▶ _Exercise description_
Reproduce each record exactly, leaving nothing out.

--- --- ---

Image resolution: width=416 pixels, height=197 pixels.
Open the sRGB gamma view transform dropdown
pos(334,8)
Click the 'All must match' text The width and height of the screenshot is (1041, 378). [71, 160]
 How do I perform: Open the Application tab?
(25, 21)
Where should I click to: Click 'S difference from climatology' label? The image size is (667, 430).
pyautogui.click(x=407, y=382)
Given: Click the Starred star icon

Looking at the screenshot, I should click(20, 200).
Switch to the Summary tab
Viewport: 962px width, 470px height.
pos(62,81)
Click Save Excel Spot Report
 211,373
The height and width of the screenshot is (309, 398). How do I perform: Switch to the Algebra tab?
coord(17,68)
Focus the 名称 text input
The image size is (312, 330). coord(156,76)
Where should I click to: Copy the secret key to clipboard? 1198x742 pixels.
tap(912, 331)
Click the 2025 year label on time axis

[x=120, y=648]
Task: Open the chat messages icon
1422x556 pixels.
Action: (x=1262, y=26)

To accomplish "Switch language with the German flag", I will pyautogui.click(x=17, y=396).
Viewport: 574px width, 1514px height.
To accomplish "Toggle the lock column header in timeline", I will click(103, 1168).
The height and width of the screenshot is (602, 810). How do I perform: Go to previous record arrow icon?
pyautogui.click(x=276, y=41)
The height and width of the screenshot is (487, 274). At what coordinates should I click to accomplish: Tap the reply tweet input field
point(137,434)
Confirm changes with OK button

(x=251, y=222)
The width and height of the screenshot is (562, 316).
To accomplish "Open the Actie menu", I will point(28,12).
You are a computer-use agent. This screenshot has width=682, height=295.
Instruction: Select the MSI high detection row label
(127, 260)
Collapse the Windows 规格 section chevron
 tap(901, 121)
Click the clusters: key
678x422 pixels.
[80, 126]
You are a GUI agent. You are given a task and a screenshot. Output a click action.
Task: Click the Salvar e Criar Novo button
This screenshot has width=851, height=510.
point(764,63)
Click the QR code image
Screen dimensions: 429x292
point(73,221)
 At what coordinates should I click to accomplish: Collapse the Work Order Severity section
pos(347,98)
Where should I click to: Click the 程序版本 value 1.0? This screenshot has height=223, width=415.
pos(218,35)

--- --- ---

▶ _Result below_
Image resolution: width=416 pixels, height=197 pixels.
Open the sRGB gamma view transform dropdown
pos(334,8)
Click the 'All must match' text The width and height of the screenshot is (1041, 378). [71, 160]
 How do I perform: Open the Application tab?
(25, 21)
Where should I click to: Click 'S difference from climatology' label? The image size is (667, 430).
pyautogui.click(x=407, y=382)
Given: Click the Starred star icon

Looking at the screenshot, I should click(20, 200).
Switch to the Summary tab
Viewport: 962px width, 470px height.
pos(62,81)
Click Save Excel Spot Report
 211,373
The height and width of the screenshot is (309, 398). How do I perform: Switch to the Algebra tab?
coord(17,68)
Focus the 名称 text input
The image size is (312, 330). coord(156,76)
Where should I click to: Copy the secret key to clipboard? 1198x742 pixels.
tap(912, 331)
Click the 2025 year label on time axis

[x=120, y=648]
Task: Open the chat messages icon
1422x556 pixels.
Action: (x=1262, y=26)

To accomplish "Switch language with the German flag", I will pyautogui.click(x=17, y=396).
Viewport: 574px width, 1514px height.
To accomplish "Toggle the lock column header in timeline", I will click(103, 1168).
The height and width of the screenshot is (602, 810). How do I perform: Go to previous record arrow icon?
pyautogui.click(x=276, y=41)
The height and width of the screenshot is (487, 274). At what coordinates should I click to accomplish: Tap the reply tweet input field
point(137,434)
Confirm changes with OK button

(x=251, y=222)
The width and height of the screenshot is (562, 316).
To accomplish "Open the Actie menu", I will point(28,12).
You are a computer-use agent. This screenshot has width=682, height=295.
Instruction: Select the MSI high detection row label
(127, 260)
Collapse the Windows 规格 section chevron
 tap(901, 121)
Click the clusters: key
678x422 pixels.
[80, 126]
You are a GUI agent. You are given a task and a screenshot. Output a click action.
Task: Click the Salvar e Criar Novo button
This screenshot has width=851, height=510.
point(764,63)
Click the QR code image
Screen dimensions: 429x292
point(73,221)
 At what coordinates should I click to accomplish: Collapse the Work Order Severity section
pos(347,98)
Where should I click to: Click the 程序版本 value 1.0? This screenshot has height=223, width=415.
pos(218,35)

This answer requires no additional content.